A few weeks back the IMF published from information showing that the UK deficit was primarily caused by a reduction in revenue, rather than increase in spending. This is partly why they are now also saying that austerity won't help. Cutting spending won't deal with the problem of reduced revenue in the long term, and will in fact have a negative impact on revenue because of the consequent shrinking of the economy. We know this, and we know that the government is in denial about it. And taking £35 billion from the BoE as a fig leaf is not going to convince anyone. The Tories are naked and refusing to admit it.

Over the weekend the Observer, more usually a light-weight, published a story showing that three of the largest water companies in the UK have parent companies in Jersey, and pay no, or next to no, tax in the UK despite making enormous profits - and note profits not simply turnover:

So these companies that benefited so hugely from the free market experiment repay us by sucking money out of the UK economy.
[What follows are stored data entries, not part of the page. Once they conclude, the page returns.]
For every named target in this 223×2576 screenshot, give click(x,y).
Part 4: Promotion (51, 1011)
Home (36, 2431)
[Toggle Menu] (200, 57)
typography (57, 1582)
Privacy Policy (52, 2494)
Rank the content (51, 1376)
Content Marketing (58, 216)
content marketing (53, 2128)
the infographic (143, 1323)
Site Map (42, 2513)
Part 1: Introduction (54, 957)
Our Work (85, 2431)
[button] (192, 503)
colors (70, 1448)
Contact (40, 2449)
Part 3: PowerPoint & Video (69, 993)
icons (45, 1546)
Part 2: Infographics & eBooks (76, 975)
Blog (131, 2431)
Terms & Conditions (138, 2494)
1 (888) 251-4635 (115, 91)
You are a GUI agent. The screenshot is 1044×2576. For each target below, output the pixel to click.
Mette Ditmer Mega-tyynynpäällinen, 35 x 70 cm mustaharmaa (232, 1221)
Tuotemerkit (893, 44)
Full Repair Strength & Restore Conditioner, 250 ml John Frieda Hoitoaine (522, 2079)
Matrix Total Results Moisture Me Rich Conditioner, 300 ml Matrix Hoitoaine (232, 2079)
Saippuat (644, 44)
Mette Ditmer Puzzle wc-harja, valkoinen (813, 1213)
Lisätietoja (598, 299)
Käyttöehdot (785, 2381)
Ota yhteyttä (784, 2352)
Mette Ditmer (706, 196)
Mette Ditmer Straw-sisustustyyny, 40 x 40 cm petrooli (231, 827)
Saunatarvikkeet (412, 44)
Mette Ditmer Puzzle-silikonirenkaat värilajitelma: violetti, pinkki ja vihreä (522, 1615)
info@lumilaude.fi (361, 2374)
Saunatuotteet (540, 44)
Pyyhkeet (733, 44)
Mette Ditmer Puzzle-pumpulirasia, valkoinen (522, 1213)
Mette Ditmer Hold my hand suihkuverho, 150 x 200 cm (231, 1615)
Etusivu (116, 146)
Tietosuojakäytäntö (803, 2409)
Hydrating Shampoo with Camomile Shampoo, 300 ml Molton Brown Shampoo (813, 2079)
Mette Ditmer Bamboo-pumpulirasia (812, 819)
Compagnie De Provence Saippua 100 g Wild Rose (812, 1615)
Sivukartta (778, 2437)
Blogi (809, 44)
Money that all used to go to the government.

We've also been hearing about how other large companies such as Amazon, Google, and Starbucks make fools of the UK people and its government by avoiding paying tax here, again despite making healthy profits.

Should we be surprised that large corporation have no sense of social responsibility? Well, no. Let's not be naive, these companies are set up to transfer wealth to the wealthy and no other reason. The service they provide has become incidental. The naivety has been on the part of successive governments. The ideology of the free market religion is that by allowing companies free reign (and all the while piling more and more regulations on individuals) that we all benefit. There never was evidence to support this ideology, its just something that some rather brilliant, but completely unrealistic, theorists came up with and won Nobel Prizes for. It never related to the real world, and still does not.

We now have 40 years worth of evidence now. And what the evidence shows is that free markets lead to long term economic instability - crisis after crisis across the planet; and to increasing economic inequality, which also leads to social unrest. Regarding inequality the free market religion facilitates the greed of the already wealthy and allows them to circumvent regulations requiring them to be good citizens. When people behave that way they are labelled anti-social and given punishments. But the free market religion does not see the dark side of business, it only sees the light.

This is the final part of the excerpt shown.